Mais ce n’est pourtant pas l’essentiel car le lecteur, qui ignore tout de la genèse du haïku qu’il est en train de lire, recherche avant tout une impression fugitive, un effet de frappe. Le reste n'est pour lui que discours ou question d'éthique.
Ainsi, je préfère être ému par un haïku percutant qui a pris le temps de mûrir plutôt que lire une fadaise rapidement saisie, comme j'aime contempler les amoureux de Doisneau plus que de nombreux selfies sur le net, même si Doisneau a recomposé la réalité avec des modèles.

La rapidité n'est pas toujours gage de qualité. Ne l’oublions pas ! Il était de règle, à l’époque où la photographie argentique régnait, de considérer que trois images seulement, sur une pellicule de 36 vues, pouvaient être aisément exploitées.
Le haïjin, l’auteur de haïku, devrait s’en souvenir comme il devrait s’interroger sur les raisons qui ont poussé Bashô à peaufiner, cinq années durant, son dernier recueil, Oku no Hoso-michi (Chemin du Nord extrême).

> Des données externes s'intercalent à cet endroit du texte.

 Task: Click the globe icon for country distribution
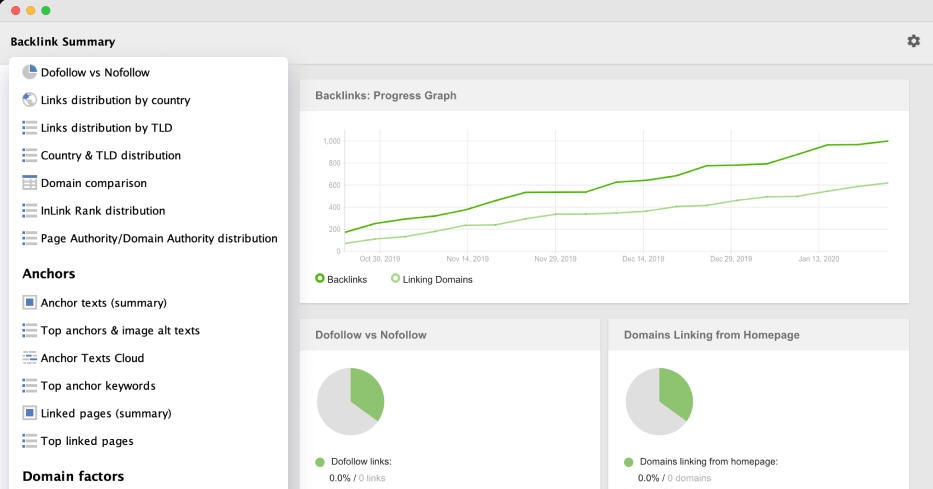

L'art du haïku est de figer l'instant en perpétuel mouvement, afin de restituer en une fraction de seconde la sensation ressentie. Le présent n'étant que l'infinitésimal point de passage entre le passé et le futur, cette recherche du moment, décisif dirait Cartier-Bresson, oblige à maintenir ses sens constamment en veille au risque de ne pouvoir saisir le quotidien avant toute spéculation intellectuelle.
Faute d'attention, un moment chasse rapidement l'autre. Il faut donc s'efforcer à être présent pour saisir le présent. Rien de mystique. Simplement chasser ses pensées et concentrer ses sens, car seul le présent est source d'observation, tandis que passé et futur ne peuvent exister qu'au travers de la pensée. Le futur n'est en effet rien d’autre qu'une succession d'éventualités assemblées par notre imagination, et le passé un souvenir, un reflet d'une part de réalité déformé par des choses vues, lues ou entendues ultérieurement aux faits.

Pour accorder mon attention au présent, je dois rester spontané, disponible, réceptif et ne plus considérer le monde extérieur qui m'entoure comme une entité étrangère. L'observé et l'observant doivent se confondre et non être en dualité. Je dois m'arrêter de réfléchir, d’analyser ou de vouloir comprendre, et une fois débarrassé de ces œillères je dois ressentir ma présence dans cet environnement que j'observe, hic & nunc, pour mieux le percevoir et révéler ce qui m'a touché, cette vibration ressentie au plus profond de mon être en une fraction de seconde.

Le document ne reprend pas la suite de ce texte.